Friday, April 12, 2013

Who's training who?

Since we got Manning (exactly one year ago this weekend), I have seen similarities in how it would be like raising a child as puppies are quite needy and require a lot of attention/care.  So I can see how it would somewhat prepare a couple for a baby.  A German Shepherd like mine however, is preparing me for the worst behaved child imaginable.  Imagine taking your child to the doctor, and he kicks and yells at every person he sees, trying to show them he is boss.  Imagine him nearly pouncing on every new guest you have at your home.  Imagine your embarrassment.  You feeling like a bad parent. Welcome to my world.  Don't get me wrong.  I love him.  He is photogenic, he is handsome.  He lays in my lap and gives me kisses.  He loves to play ball.  He is a perfect angel at home with just us and Dolly.  Public or with visitors, not so much.  I kept blaming his "puppy-ness" but we are a little too past that now.  This has to be fixed.  ASAP. 

Manning is testing me daily.  He is that kid that says, "what happens if I do this?  and this... and this?" pushing me a little more and more.  He has literally tried and almost succeeded at controlling me.  Well, we can't let that happen so off to one on one specialty behavioral training we go.

Training day one at home:

Manning sat, looked at me and laid down for turkey pepperonis just perfectly in our driveway prior to our walk. I thought, "This is going well just like last night at training class." Loose leash walking?  Forget that.  My dog is the most hyper active busy dog in the world.  "Who is that? What is that? Where are they going? What's that car doing?  That dog think he can bark at ME? I will show him!"  It never stops.  Our normal 15 minute one mile walk took us an hour tonight as I was TRYING (emphasis trying) to make him mind me and be mannerly the entire time while keeping slack in his leash.  Talk about an arm workout. My neighbors throughout our subdivision were chuckling at all the correcting, "sit, down, NO, good boys" and Manning yelping from his pinch collar corrections.  All I could think was "CHILDREN CANNOT BE THIS HARD TO TRAIN."  I mean, at least I am bigger than them for the first 8 years or so.  At least I can warn them that they will get grounded and they will understand.  At least I can hope they get my genes and are well behaved and listen most of the time. This 70 pound dog can pull me around like it's nothing and I can't threaten to ground him or take way his toys or TV time.  Either God is preparing me for the most misbehaved rebellious children in the world or just laughing in spite of himself. 

The concept that good ole Freud developed seems so simple. Task complete, give treat. If you have 1,000 repetitions in which to do it. (uh, full time job, direct sales, husband, social life, family, working out, cooking, class reunion planning, church activities, cleaning...need I say more?)  Needless to say, I have my hands full. 

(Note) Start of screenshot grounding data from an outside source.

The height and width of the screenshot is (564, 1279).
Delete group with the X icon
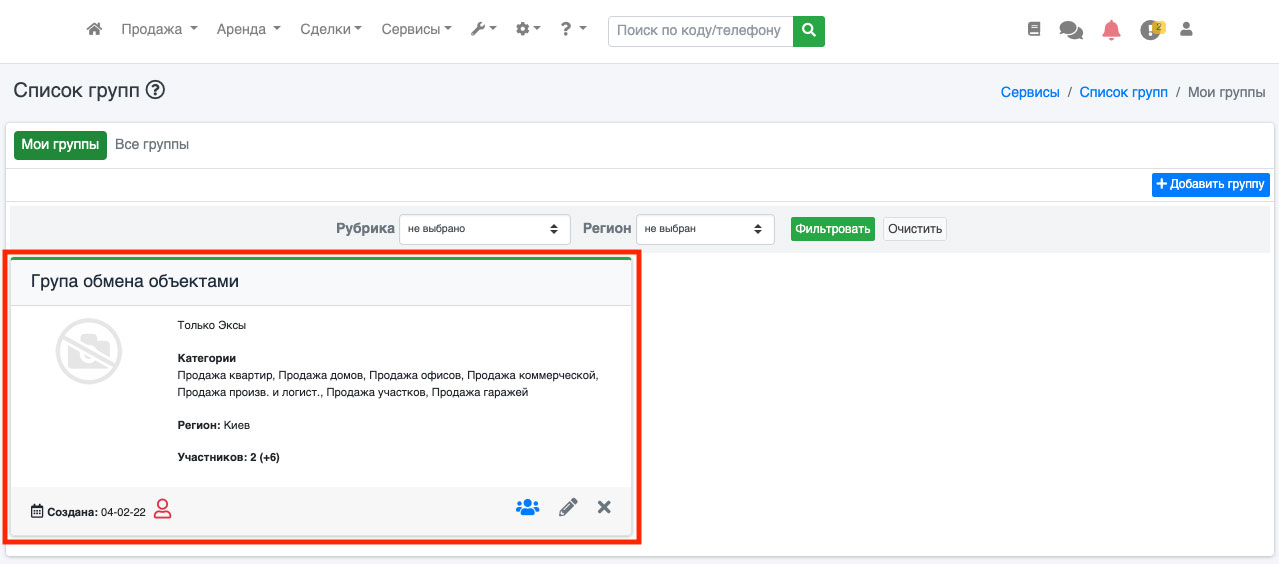604,507
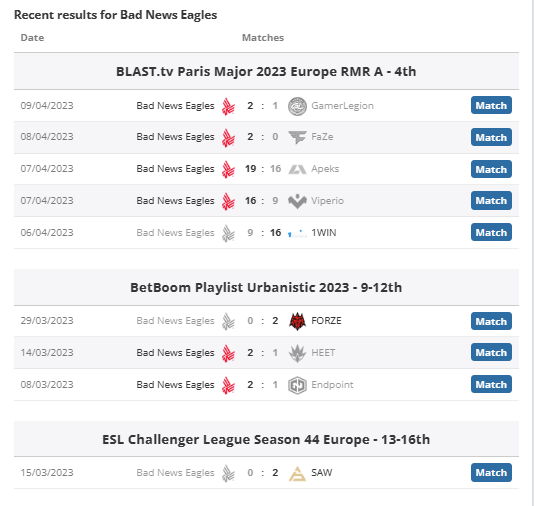
Task: Open Match button for the FaZe game
Action: pos(491,137)
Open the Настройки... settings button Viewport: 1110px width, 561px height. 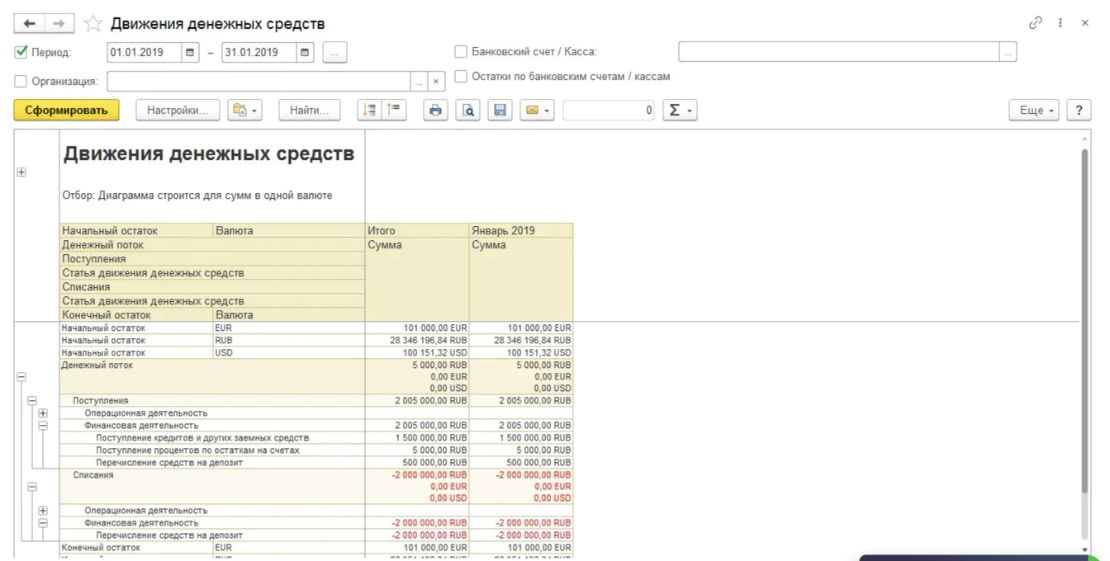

Don't worry, I won't be doing daily training blogs on his progress.  I am mostly just marking this day down in hopes that in two or three weeks I can come back and compare and he has shown improvement.  I know he has potential to be trained, but do I? I feel like I am the failure here.  I can't train my dog to behave correctly, so how could I be a good mother? Frustrating to say the least.  I just keep trying to tell myself that God has His reasoning.  God is training me.  He is using this experience with Manning to train me to have more patience.  To be more diligent, compassionate and understanding.  To love and be love.  To trust and learn to be trusted.  None of us sinners get it right the first time.  We often repeat our mistakes.  God still loves us.  He gives us extra chances to get it right. If God can be patient with me, I can be patient with Manning.  If I can get through this training, I may feel as if I can conquer the world.

I urge you, friends to take a look at whatever may be frustrating in your lives.  Something that seems to test you.  Something you lose patience with.  It's that way for a reason.  You feel that for a purpose.  God would never give us anything we can't handle, as long as we trust and confide in Him.  I feel he gives us trials so we lean on Him more.  So we learn to trust Him and have more faith. 

I am being trained just as much as Manning is.  God always has a plan that trumps mine tenfold.

Proverbs 22:6
Train a child in the way he should go, and when he is old he will not turn from it.